Ace investor Shankar Sharma believes the path to India's true economic resurgence may lie not in triumph, but in turmoil. Speaking on the Exploring Minds podcast, Sharma said, “You go from 4 p.m. to 4 a.m. because of a crisis.” According to him, it’s only through economic distress—be it a slowdown, fiscal deficit, or industrial stagnation—that India will be jolted into the kind of transformation that builds global competitiveness.
Sharma is known for his contrarian bets, and true to form, he's not chasing trending themes like solar or AI. “I have no idea what solar is going to do or what AI is going to do. I’m not a venture capitalist,” he said. Instead, Sharma prefers betting on entire countries that have fallen out of favor but show the potential for revival. “I haven't just bought copper. I’ve gone and bought Chile. Chile is the largest producer of copper. If copper does well, the knockoff effect on the country’s economy will be massive.”
He argues that investing in troubled yet fundamentally sound economies can be more rewarding than chasing speculative tech plays. “I buy existing companies or existing countries that have gone into trouble, which had a decent past. Many things can go wrong—macro, government, bad luck—but when they turn, the upside is real.”

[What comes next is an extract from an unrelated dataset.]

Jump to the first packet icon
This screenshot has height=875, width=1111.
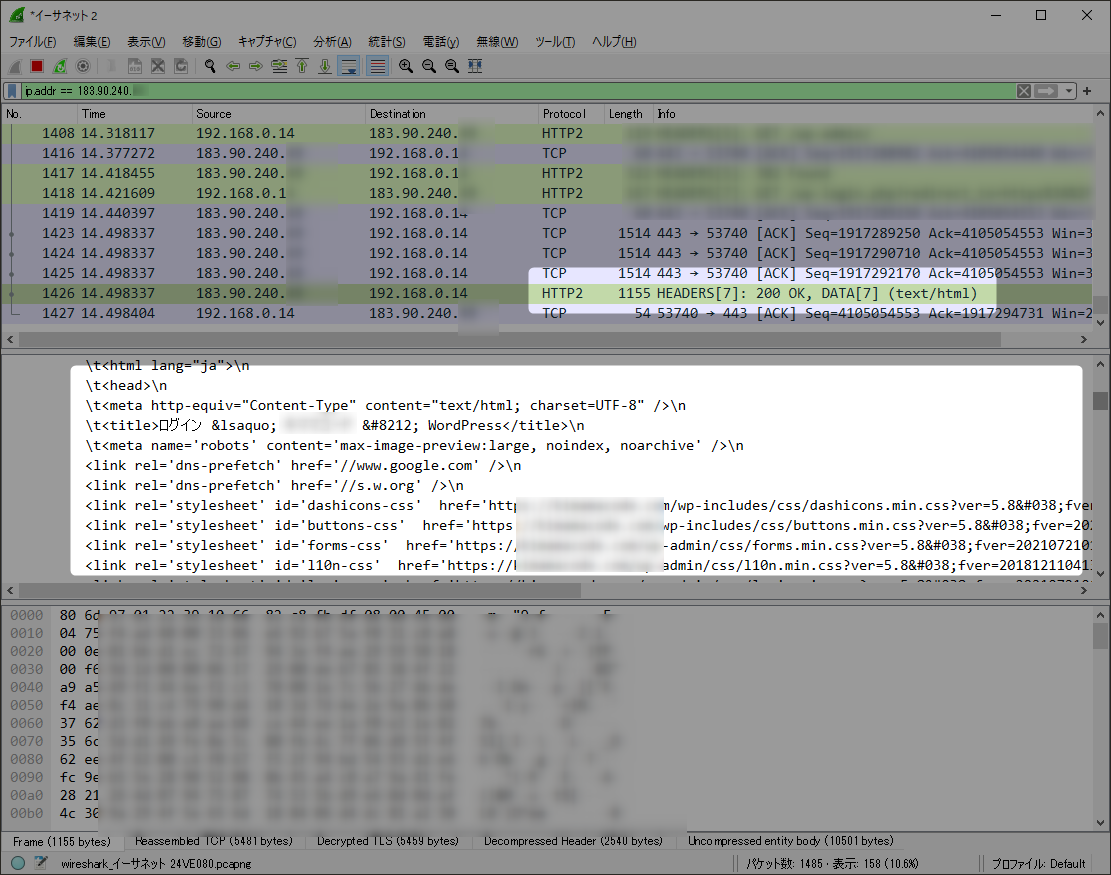point(302,66)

He applies the same logic to his “4 a.m.” investing framework, which he says is often misunderstood. “It’s not about sunrise industries. It’s about things on which the sun has already set but are now reviving,” Sharma explained. “Don’t confuse sunrise industries with 4 a.m. investing—they’re completely different things.”
When asked what it would take for India to become a “4 a.m. country,” Sharma didn’t mince words: “A crisis.” He believes Indians are “too self-satisfied and self-congratulatory,” and that only a serious wake-up call—economic or otherwise—will push the country into a globally competitive gear.
Yet he cautions that not all who fall will rise. “Not all 4 a.m. will become 10 a.m.—far from it,” he warned.